The Willis H. duPont - Georgii Mikhailovich Collection of
Russian Coins and Medals

    There are over 10,000 Russian coins and 1,250 medals in this collection once owned by the Grand Duke Georgii Mikhailovich, nephew of Tsar Alexander II of Russia. The accumulation forms the basis for the National Numismatic Collection's Russian section, the finest collection of Russian coins outside of Russia, including many great rarities and pattern pieces.

    Catherine the Great, Alexei Mikhaelovich, 1/2 czernovetz

    The collection begins with a few examples of ingots and coins from the early principalities which made up Russia, and then goes on to the time of Peter the Great, who is very well represented, including over 400 rubles, plus many examples of the smaller denominations and various medals and commemorative pieces. Of special interest are the very rare pattern two ruble piece of 1722, and the beard tokens of 1705, issued at the time when Peter had ordered the Boyars (Russian nobility) to shave their traditional beards as part of his program to modernize Russia.

    Nicholas I, Alexander I,

    Highlights of the collection include examples of coins and medals from every ruler after Peter the Great (1689-1725) up to the Russian revolution. Among these coins are the "pugachev" ruble of 1771, a coin erroneously associated in popular mythology with the Cossack Emilian Pugachev, leader of the famous peasant uprising during the reign of Catharine the Great, and the beautiful "Family" 1 1/2 rubles of Nicholas I, representing the head of Nicholas I's wife, the Tsarina Alexandra Fedorovna, surrounded by the heads of their seven children.
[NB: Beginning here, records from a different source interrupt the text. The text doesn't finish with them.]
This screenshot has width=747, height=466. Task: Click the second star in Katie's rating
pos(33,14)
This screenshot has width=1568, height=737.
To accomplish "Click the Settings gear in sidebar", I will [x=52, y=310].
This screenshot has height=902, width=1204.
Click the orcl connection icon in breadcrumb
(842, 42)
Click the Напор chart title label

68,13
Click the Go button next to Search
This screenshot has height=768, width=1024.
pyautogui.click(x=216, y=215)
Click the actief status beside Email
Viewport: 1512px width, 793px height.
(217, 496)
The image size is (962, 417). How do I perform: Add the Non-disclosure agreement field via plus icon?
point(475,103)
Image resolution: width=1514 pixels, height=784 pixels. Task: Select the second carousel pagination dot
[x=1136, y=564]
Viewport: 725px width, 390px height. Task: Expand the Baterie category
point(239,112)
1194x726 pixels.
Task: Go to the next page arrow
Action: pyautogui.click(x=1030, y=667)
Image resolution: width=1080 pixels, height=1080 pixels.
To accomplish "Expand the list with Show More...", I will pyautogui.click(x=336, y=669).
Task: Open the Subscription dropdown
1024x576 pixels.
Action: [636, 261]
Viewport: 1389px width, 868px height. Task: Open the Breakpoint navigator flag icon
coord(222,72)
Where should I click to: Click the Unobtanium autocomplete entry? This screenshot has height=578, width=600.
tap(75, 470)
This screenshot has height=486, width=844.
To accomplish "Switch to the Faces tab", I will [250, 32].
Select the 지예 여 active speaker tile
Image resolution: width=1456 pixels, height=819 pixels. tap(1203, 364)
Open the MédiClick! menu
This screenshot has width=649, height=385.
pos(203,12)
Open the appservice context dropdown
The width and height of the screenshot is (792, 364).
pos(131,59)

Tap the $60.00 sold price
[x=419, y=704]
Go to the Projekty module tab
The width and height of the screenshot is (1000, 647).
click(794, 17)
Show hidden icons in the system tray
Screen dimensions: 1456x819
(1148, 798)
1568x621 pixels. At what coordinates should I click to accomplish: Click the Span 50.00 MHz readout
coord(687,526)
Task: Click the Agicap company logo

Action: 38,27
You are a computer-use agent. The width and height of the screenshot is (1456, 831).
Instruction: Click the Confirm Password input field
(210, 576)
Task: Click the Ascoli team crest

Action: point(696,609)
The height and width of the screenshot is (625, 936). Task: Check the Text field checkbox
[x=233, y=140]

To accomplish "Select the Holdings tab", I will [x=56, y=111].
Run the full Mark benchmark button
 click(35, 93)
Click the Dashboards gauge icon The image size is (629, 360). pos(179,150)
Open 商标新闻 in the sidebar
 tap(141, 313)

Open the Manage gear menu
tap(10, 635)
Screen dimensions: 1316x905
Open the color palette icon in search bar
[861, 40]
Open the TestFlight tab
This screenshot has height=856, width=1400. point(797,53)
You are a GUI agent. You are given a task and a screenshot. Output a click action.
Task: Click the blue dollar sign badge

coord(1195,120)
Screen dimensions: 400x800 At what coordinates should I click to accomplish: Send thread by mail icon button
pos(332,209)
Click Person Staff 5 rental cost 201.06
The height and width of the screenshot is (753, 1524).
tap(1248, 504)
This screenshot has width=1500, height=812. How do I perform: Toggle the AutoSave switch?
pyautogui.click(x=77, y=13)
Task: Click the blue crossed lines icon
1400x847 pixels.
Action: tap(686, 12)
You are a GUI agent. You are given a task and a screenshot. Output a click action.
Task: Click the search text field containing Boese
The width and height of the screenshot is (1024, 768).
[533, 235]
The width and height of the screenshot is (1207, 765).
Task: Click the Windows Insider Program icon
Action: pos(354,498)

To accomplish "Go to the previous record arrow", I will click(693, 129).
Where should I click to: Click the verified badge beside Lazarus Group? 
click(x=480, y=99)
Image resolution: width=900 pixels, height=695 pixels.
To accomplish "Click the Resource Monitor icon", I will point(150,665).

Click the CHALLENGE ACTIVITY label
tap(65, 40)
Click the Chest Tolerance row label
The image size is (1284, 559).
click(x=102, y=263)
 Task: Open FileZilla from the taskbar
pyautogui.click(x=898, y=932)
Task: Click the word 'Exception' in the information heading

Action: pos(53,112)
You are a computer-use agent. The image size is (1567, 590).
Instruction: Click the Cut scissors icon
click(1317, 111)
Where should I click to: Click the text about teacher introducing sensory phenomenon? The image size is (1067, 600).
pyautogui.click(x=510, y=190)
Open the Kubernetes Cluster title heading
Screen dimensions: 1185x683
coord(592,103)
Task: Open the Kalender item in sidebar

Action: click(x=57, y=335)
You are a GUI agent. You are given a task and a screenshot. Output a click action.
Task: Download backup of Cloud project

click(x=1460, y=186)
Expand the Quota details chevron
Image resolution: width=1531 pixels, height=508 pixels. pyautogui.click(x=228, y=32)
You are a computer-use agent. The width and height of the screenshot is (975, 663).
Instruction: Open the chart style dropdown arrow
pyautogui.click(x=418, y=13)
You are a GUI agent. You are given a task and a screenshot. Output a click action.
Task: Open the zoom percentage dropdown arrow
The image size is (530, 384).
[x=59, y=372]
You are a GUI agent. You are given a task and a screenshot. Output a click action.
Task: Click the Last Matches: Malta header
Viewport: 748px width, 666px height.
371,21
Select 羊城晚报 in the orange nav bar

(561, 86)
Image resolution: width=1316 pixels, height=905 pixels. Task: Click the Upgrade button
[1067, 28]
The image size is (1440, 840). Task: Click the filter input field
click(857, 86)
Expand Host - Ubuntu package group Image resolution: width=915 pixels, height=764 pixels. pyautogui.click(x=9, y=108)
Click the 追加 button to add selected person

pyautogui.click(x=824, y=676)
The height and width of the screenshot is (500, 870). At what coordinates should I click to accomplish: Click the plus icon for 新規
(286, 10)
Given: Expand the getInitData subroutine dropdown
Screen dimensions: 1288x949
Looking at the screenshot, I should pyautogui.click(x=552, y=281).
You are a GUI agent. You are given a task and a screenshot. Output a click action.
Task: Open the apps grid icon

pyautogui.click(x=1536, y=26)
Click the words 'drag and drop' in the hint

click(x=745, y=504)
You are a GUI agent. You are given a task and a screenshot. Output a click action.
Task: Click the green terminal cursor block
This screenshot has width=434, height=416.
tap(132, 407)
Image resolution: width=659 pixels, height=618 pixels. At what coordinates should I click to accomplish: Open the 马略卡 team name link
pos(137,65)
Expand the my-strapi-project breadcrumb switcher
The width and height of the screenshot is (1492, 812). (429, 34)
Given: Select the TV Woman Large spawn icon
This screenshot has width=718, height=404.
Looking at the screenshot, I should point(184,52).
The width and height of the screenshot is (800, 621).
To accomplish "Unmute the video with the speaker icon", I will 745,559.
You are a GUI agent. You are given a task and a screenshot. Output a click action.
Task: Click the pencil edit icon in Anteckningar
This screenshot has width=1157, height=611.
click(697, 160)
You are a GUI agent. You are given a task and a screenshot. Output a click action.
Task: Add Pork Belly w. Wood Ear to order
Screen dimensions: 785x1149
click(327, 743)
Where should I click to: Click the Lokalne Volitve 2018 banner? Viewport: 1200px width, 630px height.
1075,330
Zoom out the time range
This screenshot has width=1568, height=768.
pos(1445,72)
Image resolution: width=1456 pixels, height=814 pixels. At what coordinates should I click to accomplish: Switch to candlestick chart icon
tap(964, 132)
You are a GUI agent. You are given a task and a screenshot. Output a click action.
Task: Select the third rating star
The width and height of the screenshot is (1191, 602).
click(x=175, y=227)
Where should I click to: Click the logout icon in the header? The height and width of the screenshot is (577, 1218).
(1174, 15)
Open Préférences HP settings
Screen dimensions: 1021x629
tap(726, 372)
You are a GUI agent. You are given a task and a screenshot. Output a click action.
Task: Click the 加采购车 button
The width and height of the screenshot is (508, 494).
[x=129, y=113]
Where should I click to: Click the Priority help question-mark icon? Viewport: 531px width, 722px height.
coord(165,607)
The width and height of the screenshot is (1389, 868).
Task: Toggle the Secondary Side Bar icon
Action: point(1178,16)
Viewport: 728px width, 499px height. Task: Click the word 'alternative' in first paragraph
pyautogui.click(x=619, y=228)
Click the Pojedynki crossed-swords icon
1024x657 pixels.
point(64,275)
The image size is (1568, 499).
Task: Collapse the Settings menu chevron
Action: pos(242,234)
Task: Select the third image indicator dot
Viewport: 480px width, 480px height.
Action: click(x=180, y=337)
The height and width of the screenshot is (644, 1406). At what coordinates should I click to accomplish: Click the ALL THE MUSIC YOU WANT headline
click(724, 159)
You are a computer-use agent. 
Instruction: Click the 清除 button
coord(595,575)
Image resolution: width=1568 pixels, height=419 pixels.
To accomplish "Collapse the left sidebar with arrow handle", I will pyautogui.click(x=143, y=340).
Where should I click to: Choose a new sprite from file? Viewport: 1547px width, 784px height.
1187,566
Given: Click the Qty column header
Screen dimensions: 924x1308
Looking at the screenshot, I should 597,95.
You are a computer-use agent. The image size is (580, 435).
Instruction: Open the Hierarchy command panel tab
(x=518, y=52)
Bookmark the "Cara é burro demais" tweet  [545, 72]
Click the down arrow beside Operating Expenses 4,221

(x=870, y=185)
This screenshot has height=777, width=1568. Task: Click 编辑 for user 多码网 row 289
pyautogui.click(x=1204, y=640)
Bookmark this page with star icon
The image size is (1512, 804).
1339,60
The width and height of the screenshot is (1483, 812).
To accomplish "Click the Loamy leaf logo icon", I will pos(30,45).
    The most outstanding rarity of the collection is the Constantine ruble of 1825, which has an interesting story attached to it. After Alexander I's death, his brother, Constantin Pavlovitch, then governor of Poland, was proclaimed Tsar against his will, and coins were prepared in secret at the St. Petersburg mint. Due to Constantine's wishes, his younger brother was proclaimed Tsar instead, leaving the mint with five potentially embarrassing patterns portraying Constantine as Tsar. The coins were thus kept secretly at the Ministry of Finance for over fifty years before resurfacing as unique collector's items.